Clinical application of chromosomal microarray analysis for the diagnosis of Williams–Beuren syndrome in Chinese Han patients
Author(s) -
Xia Yu,
Huang Shufang,
Wu Yueheng,
Yang Yongchao,
Chen Shaoxian,
Li Ping,
Zhuang Jian
Publication year - 2019
Publication title -
molecular genetics and genomic medicine
Language(s) - English
Resource type - Journals
SCImago Journal Rank - 0.765
H-Index - 29
ISSN - 2324-9269
DOI - 10.1002/mgg3.517
Subject(s) - medicine , copy number variation , microarray , differential diagnosis , chromosome , phenotype , microarray analysis techniques , genetics , pediatrics , pathology , bioinformatics , gene , biology , genome , gene expression
Background Williams–Beuren syndrome (WBS; OMIM #194,050) is a rare multisystem disorder of a variable phenotypic spectrum caused by a heterozygous microdeletion in the WBS chromosome region (WBSCR) in 7q11.23. Methods We screened 38 Chinese Han patients with suspected WBS using chromosomal microarray analysis (CMA).

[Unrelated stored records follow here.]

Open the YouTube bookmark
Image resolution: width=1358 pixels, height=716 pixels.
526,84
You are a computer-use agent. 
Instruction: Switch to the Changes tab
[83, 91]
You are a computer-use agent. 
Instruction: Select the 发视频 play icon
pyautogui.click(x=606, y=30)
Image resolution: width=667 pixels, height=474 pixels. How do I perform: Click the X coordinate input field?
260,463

Results Pathogenic CNVs were identified in 34 of the patients, including 29 cases with a typical 7q11.23 microdeletion, three cases with atypical copy number variations (CNVs) within the WBS chromosome region and two cases with CNVs associated with other known syndromes. All 29 WBS patients with a typical microdeletion exhibited distinctive facial dysmorphisms and developmental delay. We observed that the incidence of pulmonary abnormalities was slightly higher than that of aortic abnormalities. We also found long philtrum and prominent lips with a thick lip that may warrant suspicion of WBS in the Chinese Han patients. Conclusion CMA facilitates diagnosis in individuals with classic/nonclassic features of WBS and demonstrated that when Chinese Han patients present with a less classical phenotype, such as pulmonary abnormalities, this may raise suspicion for a WBS diagnosis and suggest a referral for a genetics evaluation for a differential diagnosis.